International comparison of common complex disease incidences and prevalences are difficult, and no common standard on how to perform such comparisons exist. Several risk factors contribute to a certain common complex trait, but the same factors may have different implications in different populations, resulting in often incomparable crude rates between nations, regions and over time. In obstetrics, preterm delivery rates are reported to be very different, ranging from 5–20%. It is obvious that this to some extent is due to different levels of well known risk factors and contributors of preterm delivery, such as artificial reproductive treatment, multiple births, ethnic admixture and varying extent to which preterm gestations are induced.

Preterm delivery is a serious global health problem and one of the leading causes of child death worldwide [1]. International comparisons of preterm delivery rates are complex, mainly due to the heterogeneity of the preterm populations. Core questions such as "Does the baseline preterm delivery rate differ between populations?" or "Does the preterm delivery rate increase over time?" are difficult to answer due to the number of factors influencing this rate. Different ways of registering gestational age and the use of either pregnancies or children as the observational unit [2], as well as ethnicity and obstetric and socio-demographic factors, influence numbers and make comparisons challenging [3]. The frequency of several of these risk factors, well known for their association with preterm delivery, also changes over time and differs between countries. Assisted reproduction, high maternal age, primiparity and elective delivery before term have changed in recent years, changes that have been used to explain the increase in preterm delivery rates seen in several countries [46]. Better living conditions, declines in smoking and specific prevention programs may have contributed to the decreased preterm delivery rates seen in a few other countries [79].

The reported incidences of preterm delivery in the international literature vary considerably between countries and also between ethnic groups within countries [10]. The three Scandinavian countries are similar in terms of antenatal care and socio-demographic factors and they have homogeneous populations that derive from a common Nordic ancestry. Despite this, there are differences in the preterm delivery rates. Denmark has reported a remarkable increase (27%) during the last decade [11]. Norway has also reported an increase, from 7.5% in 1995 to 8.5% in 2002 [12], whereas Sweden is one of few countries in the world that has reported a decrease in the preterm delivery rate from 6.3% in 1984 to 5.6% in 2001 [7].

We have previously applied the concept of studying a reference population and defined a group of low-risk primiparous women (Caucasian, 20–40 years of age, with singleton spontaneous pregnancies and spontaneous onset of delivery) in a Danish cohort [11]. The idea was that this simple restriction into a reference population would enable direct comparison of preterm delivery rates and spontaneous preterm delivery rates from different countries per se, without the use of complex statistical techniques as in confounder analyses.

In the current report we use preterm delivery rate as an application of the concept of studying reference populations for international comparison, but we believe that this very simple model can be applied in studies of other complex traits and in other medical disciplines. We aimed to compare data from the three Scandinavian birth registers in Sweden, Denmark, and Norway, respectively, during 1995 through 2004.

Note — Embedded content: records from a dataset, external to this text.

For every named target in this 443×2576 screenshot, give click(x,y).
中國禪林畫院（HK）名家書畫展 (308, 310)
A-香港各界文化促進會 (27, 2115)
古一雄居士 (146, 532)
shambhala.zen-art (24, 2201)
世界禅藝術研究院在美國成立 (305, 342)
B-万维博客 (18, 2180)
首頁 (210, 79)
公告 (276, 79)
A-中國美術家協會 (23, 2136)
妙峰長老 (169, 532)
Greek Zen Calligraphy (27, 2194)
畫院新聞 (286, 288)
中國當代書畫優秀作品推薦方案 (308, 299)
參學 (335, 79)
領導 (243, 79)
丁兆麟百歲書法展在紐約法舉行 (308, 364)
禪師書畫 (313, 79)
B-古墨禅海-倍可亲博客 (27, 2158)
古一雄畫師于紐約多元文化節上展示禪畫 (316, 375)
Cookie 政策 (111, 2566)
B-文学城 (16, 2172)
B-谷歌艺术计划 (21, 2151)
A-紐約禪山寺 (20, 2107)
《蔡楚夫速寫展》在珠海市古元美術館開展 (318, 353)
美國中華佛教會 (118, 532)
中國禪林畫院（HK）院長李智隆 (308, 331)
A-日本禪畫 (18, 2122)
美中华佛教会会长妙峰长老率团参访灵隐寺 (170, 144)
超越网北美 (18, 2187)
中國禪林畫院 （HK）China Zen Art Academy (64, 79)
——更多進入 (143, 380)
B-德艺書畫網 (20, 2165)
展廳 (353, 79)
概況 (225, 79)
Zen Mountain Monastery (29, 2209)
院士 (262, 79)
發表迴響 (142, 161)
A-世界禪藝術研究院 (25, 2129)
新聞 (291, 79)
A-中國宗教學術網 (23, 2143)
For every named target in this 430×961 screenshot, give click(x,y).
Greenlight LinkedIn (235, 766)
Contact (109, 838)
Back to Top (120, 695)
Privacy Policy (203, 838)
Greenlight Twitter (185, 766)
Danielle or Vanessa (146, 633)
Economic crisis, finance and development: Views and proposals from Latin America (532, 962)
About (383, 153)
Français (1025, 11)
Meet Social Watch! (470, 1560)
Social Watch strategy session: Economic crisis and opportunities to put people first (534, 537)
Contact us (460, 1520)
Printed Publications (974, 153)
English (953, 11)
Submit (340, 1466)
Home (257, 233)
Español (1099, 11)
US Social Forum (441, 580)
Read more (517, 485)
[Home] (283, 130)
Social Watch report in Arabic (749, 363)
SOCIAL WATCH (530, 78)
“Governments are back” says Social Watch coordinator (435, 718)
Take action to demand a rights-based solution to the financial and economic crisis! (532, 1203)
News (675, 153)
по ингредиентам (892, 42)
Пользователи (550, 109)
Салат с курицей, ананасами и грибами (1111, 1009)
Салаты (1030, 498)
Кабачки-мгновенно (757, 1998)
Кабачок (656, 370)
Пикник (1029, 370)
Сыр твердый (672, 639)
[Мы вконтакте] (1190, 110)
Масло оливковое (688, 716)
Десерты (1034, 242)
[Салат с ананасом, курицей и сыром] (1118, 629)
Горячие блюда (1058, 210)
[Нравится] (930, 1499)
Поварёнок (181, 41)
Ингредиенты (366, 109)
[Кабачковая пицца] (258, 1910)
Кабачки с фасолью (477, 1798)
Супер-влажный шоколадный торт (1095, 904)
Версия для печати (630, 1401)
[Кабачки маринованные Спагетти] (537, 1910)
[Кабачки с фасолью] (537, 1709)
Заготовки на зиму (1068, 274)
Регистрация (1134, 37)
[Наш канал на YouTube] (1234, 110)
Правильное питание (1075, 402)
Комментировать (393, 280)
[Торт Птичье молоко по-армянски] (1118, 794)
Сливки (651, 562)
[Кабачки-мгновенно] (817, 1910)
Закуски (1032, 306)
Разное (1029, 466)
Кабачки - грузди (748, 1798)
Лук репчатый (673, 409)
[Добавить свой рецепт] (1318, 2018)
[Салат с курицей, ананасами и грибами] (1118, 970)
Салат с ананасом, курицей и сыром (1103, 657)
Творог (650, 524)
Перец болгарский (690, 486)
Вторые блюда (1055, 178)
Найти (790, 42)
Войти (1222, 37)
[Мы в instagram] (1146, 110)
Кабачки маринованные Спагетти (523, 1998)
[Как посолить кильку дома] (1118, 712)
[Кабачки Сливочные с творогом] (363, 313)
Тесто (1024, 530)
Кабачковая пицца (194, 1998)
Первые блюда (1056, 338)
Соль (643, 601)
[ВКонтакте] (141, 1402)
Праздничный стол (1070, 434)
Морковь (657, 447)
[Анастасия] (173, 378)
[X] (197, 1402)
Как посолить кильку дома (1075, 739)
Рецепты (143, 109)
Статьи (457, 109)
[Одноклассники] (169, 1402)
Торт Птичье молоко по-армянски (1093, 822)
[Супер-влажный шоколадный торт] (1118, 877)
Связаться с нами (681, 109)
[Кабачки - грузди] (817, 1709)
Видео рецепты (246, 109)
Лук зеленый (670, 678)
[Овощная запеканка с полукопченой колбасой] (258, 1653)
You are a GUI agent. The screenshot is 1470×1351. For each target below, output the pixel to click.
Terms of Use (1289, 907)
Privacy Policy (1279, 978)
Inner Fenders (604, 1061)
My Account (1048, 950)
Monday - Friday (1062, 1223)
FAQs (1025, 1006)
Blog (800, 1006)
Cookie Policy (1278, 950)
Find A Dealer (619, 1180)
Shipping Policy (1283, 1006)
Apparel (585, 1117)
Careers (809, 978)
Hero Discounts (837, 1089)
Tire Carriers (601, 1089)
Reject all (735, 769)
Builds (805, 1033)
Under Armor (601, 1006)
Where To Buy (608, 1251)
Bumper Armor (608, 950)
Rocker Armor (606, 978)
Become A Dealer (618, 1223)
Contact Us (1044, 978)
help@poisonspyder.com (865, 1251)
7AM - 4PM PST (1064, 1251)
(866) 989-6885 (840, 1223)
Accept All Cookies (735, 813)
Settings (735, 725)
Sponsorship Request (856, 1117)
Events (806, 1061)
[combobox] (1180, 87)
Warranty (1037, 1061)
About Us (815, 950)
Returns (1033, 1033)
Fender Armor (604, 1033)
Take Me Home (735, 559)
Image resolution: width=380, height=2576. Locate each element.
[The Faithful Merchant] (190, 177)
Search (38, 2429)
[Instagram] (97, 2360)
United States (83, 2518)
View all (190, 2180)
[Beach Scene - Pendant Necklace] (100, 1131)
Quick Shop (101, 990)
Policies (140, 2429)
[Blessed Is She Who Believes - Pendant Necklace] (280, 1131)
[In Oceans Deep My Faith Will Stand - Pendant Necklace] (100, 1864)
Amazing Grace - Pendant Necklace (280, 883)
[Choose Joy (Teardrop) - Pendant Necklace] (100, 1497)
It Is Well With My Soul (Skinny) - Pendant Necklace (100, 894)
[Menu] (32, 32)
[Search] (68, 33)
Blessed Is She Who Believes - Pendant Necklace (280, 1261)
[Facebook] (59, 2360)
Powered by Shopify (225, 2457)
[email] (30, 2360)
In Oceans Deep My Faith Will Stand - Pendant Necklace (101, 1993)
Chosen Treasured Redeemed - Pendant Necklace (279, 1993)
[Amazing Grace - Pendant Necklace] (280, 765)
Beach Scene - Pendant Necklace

A population-based multinational comparative study was conducted. All live births and stillbirths (≥ 28 weeks) registered from 1995 to 2004 in the medical birth registers in Sweden, Denmark and Norway, were included. These birth registers collect data prospectively, starting at the first antenatal visit. All three data sources contain information on birth weight, gestational age, smoking habits (beginning in 1999 in Norway) and socio-demographic factors as well as complications during pregnancy, delivery and neonatal period.

The Swedish Medical Birth Register is validated annually against the National Population Register using the mother's and the infant's unique personal identification numbers, and contains data on more than 99% of all births. A quality analysis of the register has previously been conducted [13]. In Denmark, linkage of four national registers (the National Patient Register, the Civil Registration System Register, the IVF Register and the Cause of Death Register), using the mother's unique personal identification number, constitutes the Danish Medical Birth Register. A quality analysis of all births registered during one day has been conducted [14]. All records in the Medical Birth Registry of Norway are matched with the files of the Central Person Registry, ensuring medical registration of every newborn in Norway, and the register contains information on very close to all births in the country [15].

A reference population of pregnant women was designed using the following criteria: 1) maternal age 20–35 at delivery, 2) primiparity, 3) spontaneously conceived pregnancy, i. e. excluding assisted reproduction, 4) singleton pregnancy and 5) woman born in the respective country studied (citizenship at childbirth was used when country of birth was not available). The latter criterion was included to account for differences in rates over time caused by immigration.

In Sweden, there are four bases for calculating gestational age: date of last menstrual period, corrected expected date of parturition according to last menstrual period (corrected according to the length of the menstrual cycle), expected date of parturition according to ultrasound and the estimated gestational age at birth reported by the delivery unit. Using these sources hierarchically, as described in detail elsewhere [16], the best available estimate of gestational age for each infant is determined and designated best estimate. In Denmark, the designated best clinical estimate of gestational age is based on information from obstetric records (including last menstrual period and ultrasound data) and is reported to the National Patient Register immediately after delivery. In Norway, gestational age determination was based on last menstrual period through 1998. Beginning in 1999, ultrasound-based estimation of gestational age has also been registered. In the case of Norway, we decided to use last menstrual period only in the absence of gestational age determination by ultrasound. We decided to let best estimates for each individual country determine gestational age in this study and cases with unknown gestational age were excluded. To avoid obvious misclassifications of gestational age, deliveries were excluded if the infants' birth weight and length exceeded 4 standard deviations according to national growth curves [17, 18].

Preterm delivery was defined as delivery occurring between 22 weeks and 0 days and 36 weeks and 6 days of gestation. It was further categorized into: extreme (22 to 27 gestational weeks), very (28 to 31 gestational weeks) and moderate (32 to 36 gestational weeks) preterm delivery. Onset of labor was registered in all three countries as spontaneous, including preterm labor and preterm prelabor rupture of membranes, or iatrogenic, including induced labor or caesarean section. The two latter groups were regarded as iatrogenic preterm births in the present study. In cases of preterm pre-labor rupture of the membranes (ICD 9: 6581; ICD 10: O42), births were regarded as spontaneous preterm births regardless of the reported onset of labor. The onset of labor variable in The Swedish Medical Birth Register has been validated in a small pilot study based on previously published data [19] and was found to be reliable [16].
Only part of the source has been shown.